Work instructions ▸
1. In the excerpt on Nebraska's New Voices bill, rewrite the paragraph beginning "Legislative Bill 206 was changed" more briefly, keeping its main facts.
2. Continue the excerpt on Nebraska's New Voices bill from its last sentence.

Page excerpt ▸
+===+

DeVoss said that despite the bill not making it through, that hopefully the greater success sends the message to students that lawmakers believe them and do really want to help. But the sentiment doesn’t stop the censorship and retaliation Nebraska students and their advisers face like a law can, she said.

She is wary that influential opponents may appear later in the process and with more force.

The Nebraska Association of School Boards, Nebraska Association of School Administrators, Nebraska State College System and Nebraska Rural Community Schools Association have all sent lawmakers letters opposing the bill.

However, the 2019 session ends in June, and anything can happen, DeVoss said.

“Maybe some miracle will happen, I don’t know,” she said.

New Voices of Nebraska 2019 page here.

Feb. 22, 2019

UPDATE: Nebraska’s New Voices bill unanimously passes the legislature’s Judiciary Committee Friday, albeit with some changes.

Legislative Bill 206 was changed to remove a clause granting immunity to schools that may fear a lawsuit over what the school newspaper publishes. Sen. Adam Morfeld (D-District 46), the bill sponsor, wrote that the Judiciary committee chairman believed the clause was redundant and the issue was already covered under existing law.

The measure also allows administrators to intervene with a school newspaper if it violates “commonly accepted ethical journalistic standards.” Private schools are also no longer affected after the Nebraska Catholic Conference and others raised religious freedom concerns.

Now, the bill goes to the floor of the Nebraska Unicameral Legislature to be debated. The measure will wait in line behind other bills that have been recently voted out of committee for their chance to be debated — however, soon Nebraska Senators can pick a “priority” bill that can jump the line and be debated before others.

Bills go through three rounds of debate before they can be passed by the legislature and approved by the governor. Morfeld’s office said on Feb. 22 that he hasn’t yet decided which bill he’ll use his priority power on.

Feb. 3, 2019

NEBRASKA — A bill protecting the First Amendment rights of Nebraska students and their advisers got its third hearing since 2016 in the state legislature on Feb. 1.

Legislative Bill 206, the Nebraska version of the nationwide effort to pass “New Voices” bills in state legislatures, effectively counteracts and clarifies the limits of the 1988 Hazelwood School District v. Kuhlmeier Supreme Court decision. The Hazelwood decision greatly expanded the ability of public school administrators to control the content of student media.

Grassroots nonpartisan coalitions powered by students and other volunteers started a renewed push for New Voices legislation around the country in 2015-16. These state laws protect the First Amendment press rights of student journalists and prevent retaliation against their advisers and teachers, with bills expected to be introduced in about 10 states this year.

+===+

Source material ▸
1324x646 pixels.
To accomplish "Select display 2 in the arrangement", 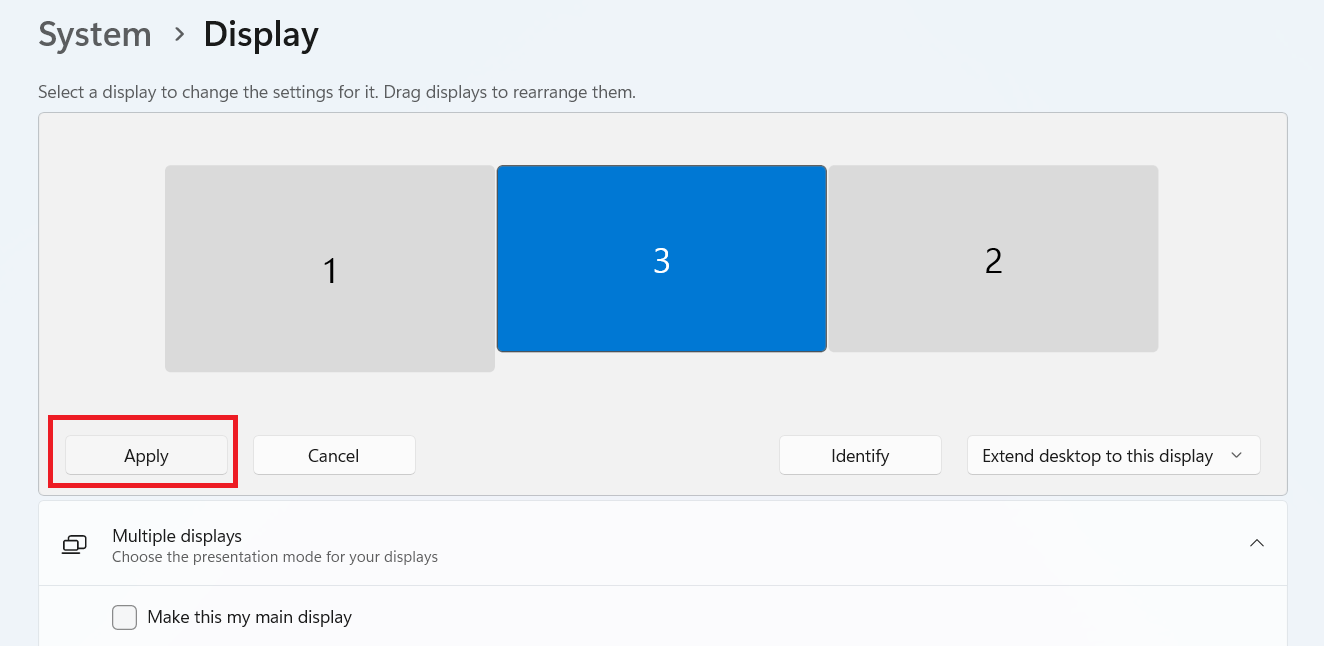I will pos(993,259).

+===+

Answers to the tasks ▸
1. Legislative Bill 206 was amended to drop a clause granting schools immunity from lawsuits over what the school newspaper publishes. Sen. Adam Morfeld (D-District 46), the bill's sponsor, wrote that the Judiciary Committee chairman found the clause redundant because existing law already covered the issue.

2.
Eight lawmakers on the Nebraska legislature’s Judiciary Committee heard testimony Friday on LB 206. Lawmakers will vote in executive session on whether to advance the measure in the coming weeks, said Nebraska state Senator and bill sponsor Adam Morfeld (D-District 46).  A date has not been set. Nebraska’s legislature is unique among all state legislatures in the nation because it is unicameral, meaning it has a single-house system.

Madi Pohlman, a former high school journalist and current University of Nebraska-Omaha student has traveled to the state capitol in Lincoln to testify in support of all three versions of the Nebraska New Voices bill.

“If you want a populus of educated people, you need to allow journalists to educate people,” Pohlman said. “And this journalism starts in high school.”

Pohlman is hopeful that the bill has a better chance of passing this year, if nothing else because of logistics — The Nebraska legislature alternates the length of its sessions every year, with 2019’s session being a longer year, scheduled to meet through June 6. Pohlman hopes that it has a better chance of passing because lawmakers have more time than last year.

Pohlman’s high school media adviser, Hillary DeVoss, has been helping to organize students, media advisers and others to support the Nebraska New Voices bill. Several states that border Nebraska have had New Voices laws on the books for years, she said.

DeVoss said it’s unfair that Nebraskan students don’t have the same rights to publish as those in Colorado, Kansas and Iowa.

“What makes Nebraska kids less capable of reporting things that are true than the kids in three surrounding states?” DeVoss said.

Nineteen student journalists, media advisers and advocates each had three minutes to convey their testimony Friday afternoon. Many student journalists told lawmakers about their struggles with censorship when trying to publish newsworthy, but controversial stories.

Student Press Law Center Executive Director Hadar Harris traveled from Washington D.C. to Lincoln, Nebraska Friday to testify. LB 206 doesn’t give students free reign to publish whatever they want, Harris said, nor does it completely remove the ability of administrators to halt publication of libelous or defamatory content.

“It restores the Tinker standard of free speech, which famously noted, that the First Amendment does not end at the schoolhouse gates,” Harris said, referring to the Tinker v. Des Moines 1969 Supreme Court case that was the first to define students free speech rights.

Michael Kennedy, a journalism professor at Chadron (Neb.) State College and adviser to the student newspaper there, The Eagle, also testified in support of the bill Friday. He has testified in support of the bill in previous years as well. Kennedy is acting executive director of the Northern Plains College Media Association in Nebraska, and advocates for the New Voices bill solely in that capacity.

“I think we made an impact last year. Some people were not as informed perhaps of how much this means to so many different people. It means a lot,” Kennedy said.

Morfeld, a democrat, was formerly a freelance newspaper writer and started an alternative newspaper in high school. When he was threatened with expulsion for the newspaper’s content, he turned to the Student Press Law Center for resources and contacted the American Civil Liberties Union.

“So I had a personal experience with administrators going way too far and exercising authority that was unconstitutional,” Morfeld said.

Morfeld said he’s spoken frankly with school administrators about Nebraska’s new voices bill, saying constitutional rights are not intended to be convenient.

“If we’re truly preparing our young people for being good citizens, we need to give them the skills, responsibility, and sometimes consequences of exercising their First Amendment rights,” he said.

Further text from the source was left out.